• _YOUR TASK_: Repeat every entry word for word. Images do not belong in the copy.

-- SUPPLIED MATERIAL follows --

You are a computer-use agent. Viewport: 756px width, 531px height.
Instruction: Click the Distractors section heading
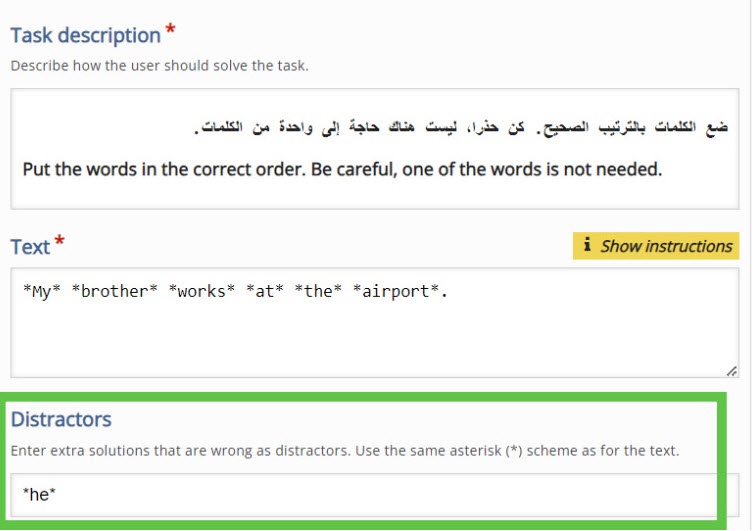coord(61,419)
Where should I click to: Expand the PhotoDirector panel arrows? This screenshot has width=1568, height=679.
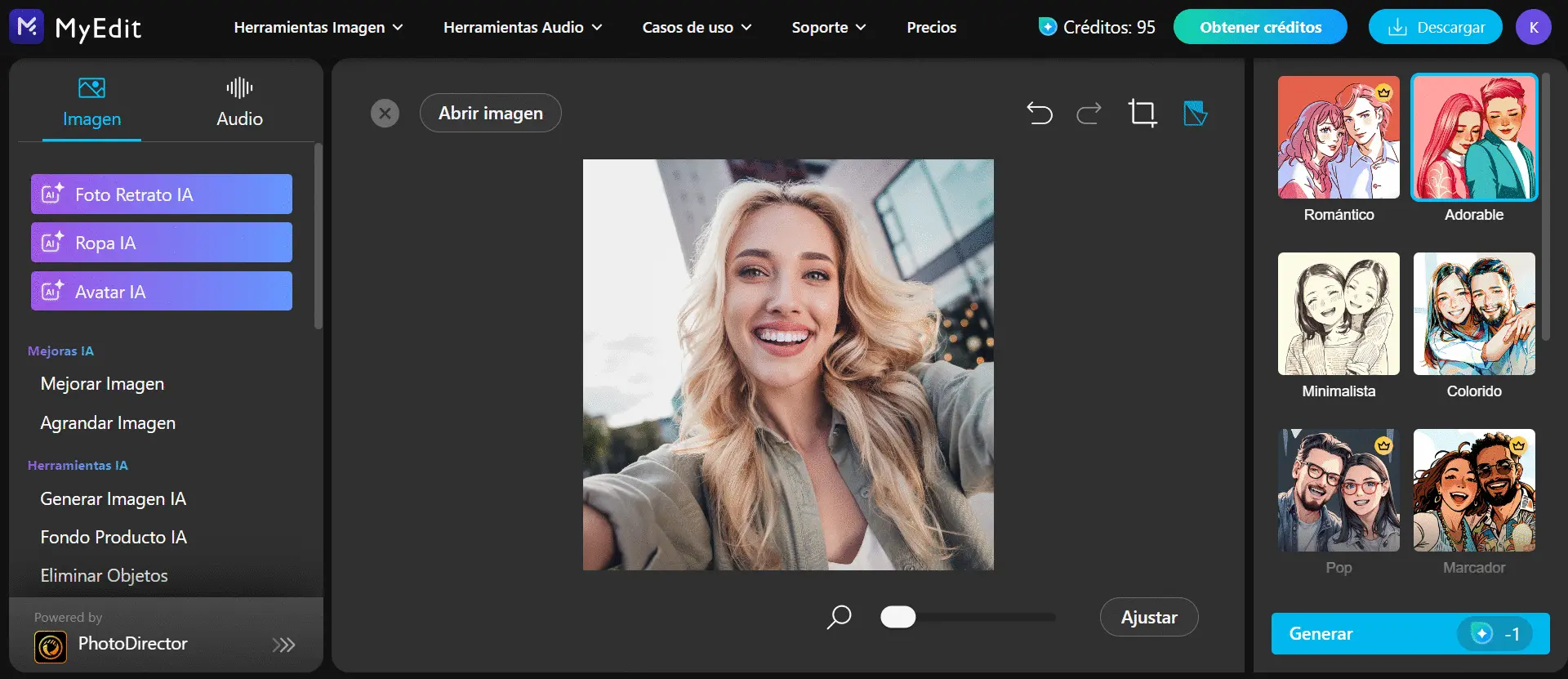tap(283, 645)
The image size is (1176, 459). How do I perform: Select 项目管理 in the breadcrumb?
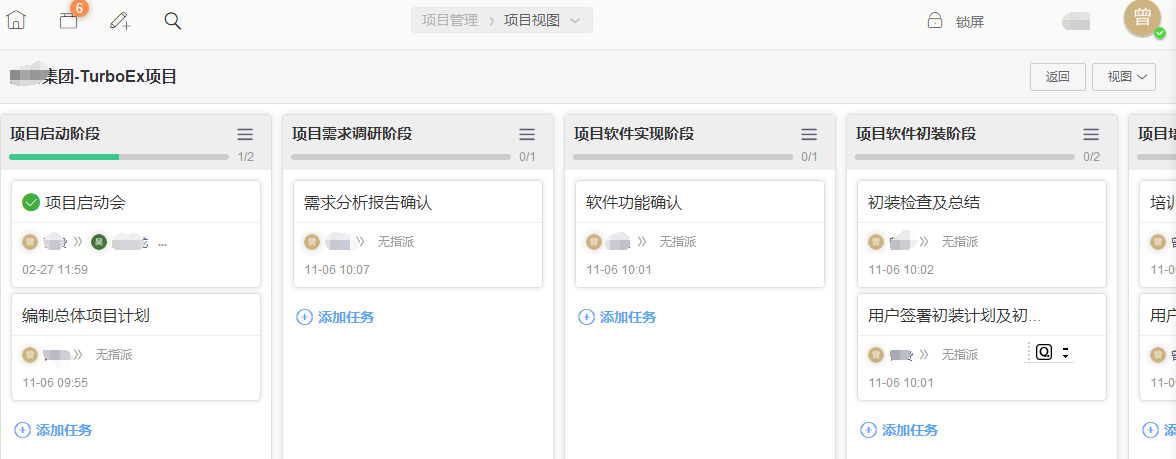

-- SUPPLIED MATERIAL concluded --

• _REPLY_:
You are a computer-use agent. Viewport: 756px width, 531px height.
Instruction: Click the Distractors section heading
coord(61,419)
Where should I click to: Expand the PhotoDirector panel arrows? This screenshot has width=1568, height=679.
tap(283, 645)
The image size is (1176, 459). How do I perform: Select 项目管理 in the breadcrumb?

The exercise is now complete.